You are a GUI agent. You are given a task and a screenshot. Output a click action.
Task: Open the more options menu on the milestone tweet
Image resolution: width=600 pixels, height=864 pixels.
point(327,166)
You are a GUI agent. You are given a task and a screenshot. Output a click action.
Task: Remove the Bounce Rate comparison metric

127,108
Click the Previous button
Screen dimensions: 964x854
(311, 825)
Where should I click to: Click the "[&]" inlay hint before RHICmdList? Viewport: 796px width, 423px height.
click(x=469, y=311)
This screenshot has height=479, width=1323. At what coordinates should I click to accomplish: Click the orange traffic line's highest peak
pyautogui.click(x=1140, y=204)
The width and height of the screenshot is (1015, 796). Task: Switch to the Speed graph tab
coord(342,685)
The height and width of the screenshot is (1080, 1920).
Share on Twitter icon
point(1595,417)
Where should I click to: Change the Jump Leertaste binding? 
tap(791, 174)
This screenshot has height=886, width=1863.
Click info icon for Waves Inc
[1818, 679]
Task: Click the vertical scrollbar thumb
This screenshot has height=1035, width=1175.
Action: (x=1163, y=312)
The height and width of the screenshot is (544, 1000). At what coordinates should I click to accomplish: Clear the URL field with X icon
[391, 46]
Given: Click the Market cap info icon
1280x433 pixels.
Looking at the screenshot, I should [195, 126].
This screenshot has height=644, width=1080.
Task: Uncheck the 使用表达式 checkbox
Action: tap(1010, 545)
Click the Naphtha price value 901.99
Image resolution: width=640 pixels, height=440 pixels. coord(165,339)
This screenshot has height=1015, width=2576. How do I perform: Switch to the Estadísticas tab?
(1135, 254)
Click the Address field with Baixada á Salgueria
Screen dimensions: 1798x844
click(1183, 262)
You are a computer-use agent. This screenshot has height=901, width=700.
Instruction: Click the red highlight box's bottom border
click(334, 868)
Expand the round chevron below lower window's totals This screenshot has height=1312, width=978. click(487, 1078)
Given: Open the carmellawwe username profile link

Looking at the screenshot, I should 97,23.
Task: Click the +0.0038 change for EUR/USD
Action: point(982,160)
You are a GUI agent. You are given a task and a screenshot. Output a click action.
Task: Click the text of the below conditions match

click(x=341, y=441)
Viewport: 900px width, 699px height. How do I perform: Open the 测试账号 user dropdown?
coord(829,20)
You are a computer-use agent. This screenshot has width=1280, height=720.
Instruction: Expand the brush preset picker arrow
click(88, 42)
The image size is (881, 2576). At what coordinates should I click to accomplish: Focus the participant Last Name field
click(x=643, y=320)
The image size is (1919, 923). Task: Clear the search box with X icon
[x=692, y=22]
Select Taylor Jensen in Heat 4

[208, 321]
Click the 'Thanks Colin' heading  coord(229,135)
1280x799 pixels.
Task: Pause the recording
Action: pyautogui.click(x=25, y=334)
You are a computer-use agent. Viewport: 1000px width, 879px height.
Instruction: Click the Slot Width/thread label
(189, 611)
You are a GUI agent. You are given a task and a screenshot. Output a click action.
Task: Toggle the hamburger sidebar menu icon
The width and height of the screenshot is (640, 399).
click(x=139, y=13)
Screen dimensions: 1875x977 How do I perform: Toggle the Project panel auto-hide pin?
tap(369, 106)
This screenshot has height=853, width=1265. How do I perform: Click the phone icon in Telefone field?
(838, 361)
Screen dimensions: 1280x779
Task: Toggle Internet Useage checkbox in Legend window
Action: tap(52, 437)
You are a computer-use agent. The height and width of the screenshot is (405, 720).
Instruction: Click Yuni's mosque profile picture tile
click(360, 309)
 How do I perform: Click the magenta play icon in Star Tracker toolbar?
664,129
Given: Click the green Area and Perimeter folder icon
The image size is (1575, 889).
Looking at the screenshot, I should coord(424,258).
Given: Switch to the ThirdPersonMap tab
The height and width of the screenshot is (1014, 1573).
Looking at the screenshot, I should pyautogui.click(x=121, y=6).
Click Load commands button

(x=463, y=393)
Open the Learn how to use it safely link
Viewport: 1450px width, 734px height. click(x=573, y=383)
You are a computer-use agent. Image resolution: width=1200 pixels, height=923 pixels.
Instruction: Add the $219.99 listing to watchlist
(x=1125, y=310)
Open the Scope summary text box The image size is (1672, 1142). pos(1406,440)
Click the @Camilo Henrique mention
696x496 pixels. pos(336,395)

THE PROBLEM >> The full set of entries must be transcribed exactly.

FINISHED TASK >>
You are a GUI agent. You are given a task and a screenshot. Output a click action.
Task: Open the more options menu on the milestone tweet
Image resolution: width=600 pixels, height=864 pixels.
point(327,166)
You are a GUI agent. You are given a task and a screenshot. Output a click action.
Task: Remove the Bounce Rate comparison metric

127,108
Click the Previous button
Screen dimensions: 964x854
(311, 825)
Where should I click to: Click the "[&]" inlay hint before RHICmdList? Viewport: 796px width, 423px height.
click(x=469, y=311)
This screenshot has height=479, width=1323. At what coordinates should I click to accomplish: Click the orange traffic line's highest peak
pyautogui.click(x=1140, y=204)
The width and height of the screenshot is (1015, 796). Task: Switch to the Speed graph tab
coord(342,685)
The height and width of the screenshot is (1080, 1920).
Share on Twitter icon
point(1595,417)
Where should I click to: Change the Jump Leertaste binding? 
tap(791, 174)
This screenshot has height=886, width=1863.
Click info icon for Waves Inc
[1818, 679]
Task: Click the vertical scrollbar thumb
This screenshot has height=1035, width=1175.
Action: (x=1163, y=312)
The height and width of the screenshot is (544, 1000). At what coordinates should I click to accomplish: Clear the URL field with X icon
[391, 46]
Given: Click the Market cap info icon
1280x433 pixels.
Looking at the screenshot, I should [195, 126].
This screenshot has height=644, width=1080.
Task: Uncheck the 使用表达式 checkbox
Action: tap(1010, 545)
Click the Naphtha price value 901.99
Image resolution: width=640 pixels, height=440 pixels. coord(165,339)
This screenshot has height=1015, width=2576. How do I perform: Switch to the Estadísticas tab?
(1135, 254)
Click the Address field with Baixada á Salgueria
Screen dimensions: 1798x844
click(1183, 262)
You are a computer-use agent. This screenshot has height=901, width=700.
Instruction: Click the red highlight box's bottom border
click(334, 868)
Expand the round chevron below lower window's totals This screenshot has height=1312, width=978. click(487, 1078)
Given: Open the carmellawwe username profile link

Looking at the screenshot, I should 97,23.
Task: Click the +0.0038 change for EUR/USD
Action: point(982,160)
You are a GUI agent. You are given a task and a screenshot. Output a click action.
Task: Click the text of the below conditions match

click(x=341, y=441)
Viewport: 900px width, 699px height. How do I perform: Open the 测试账号 user dropdown?
coord(829,20)
You are a computer-use agent. This screenshot has width=1280, height=720.
Instruction: Expand the brush preset picker arrow
click(88, 42)
The image size is (881, 2576). At what coordinates should I click to accomplish: Focus the participant Last Name field
click(x=643, y=320)
The image size is (1919, 923). Task: Clear the search box with X icon
[x=692, y=22]
Select Taylor Jensen in Heat 4

[208, 321]
Click the 'Thanks Colin' heading  coord(229,135)
1280x799 pixels.
Task: Pause the recording
Action: pyautogui.click(x=25, y=334)
You are a computer-use agent. Viewport: 1000px width, 879px height.
Instruction: Click the Slot Width/thread label
(189, 611)
You are a GUI agent. You are given a task and a screenshot. Output a click action.
Task: Toggle the hamburger sidebar menu icon
The width and height of the screenshot is (640, 399).
click(x=139, y=13)
Screen dimensions: 1875x977 How do I perform: Toggle the Project panel auto-hide pin?
tap(369, 106)
This screenshot has height=853, width=1265. How do I perform: Click the phone icon in Telefone field?
(838, 361)
Screen dimensions: 1280x779
Task: Toggle Internet Useage checkbox in Legend window
Action: tap(52, 437)
You are a computer-use agent. The height and width of the screenshot is (405, 720).
Instruction: Click Yuni's mosque profile picture tile
click(360, 309)
 How do I perform: Click the magenta play icon in Star Tracker toolbar?
664,129
Given: Click the green Area and Perimeter folder icon
The image size is (1575, 889).
Looking at the screenshot, I should coord(424,258).
Given: Switch to the ThirdPersonMap tab
The height and width of the screenshot is (1014, 1573).
Looking at the screenshot, I should pyautogui.click(x=121, y=6).
Click Load commands button

(x=463, y=393)
Open the Learn how to use it safely link
Viewport: 1450px width, 734px height. click(x=573, y=383)
You are a computer-use agent. Image resolution: width=1200 pixels, height=923 pixels.
Instruction: Add the $219.99 listing to watchlist
(x=1125, y=310)
Open the Scope summary text box The image size is (1672, 1142). pos(1406,440)
Click the @Camilo Henrique mention
696x496 pixels. pos(336,395)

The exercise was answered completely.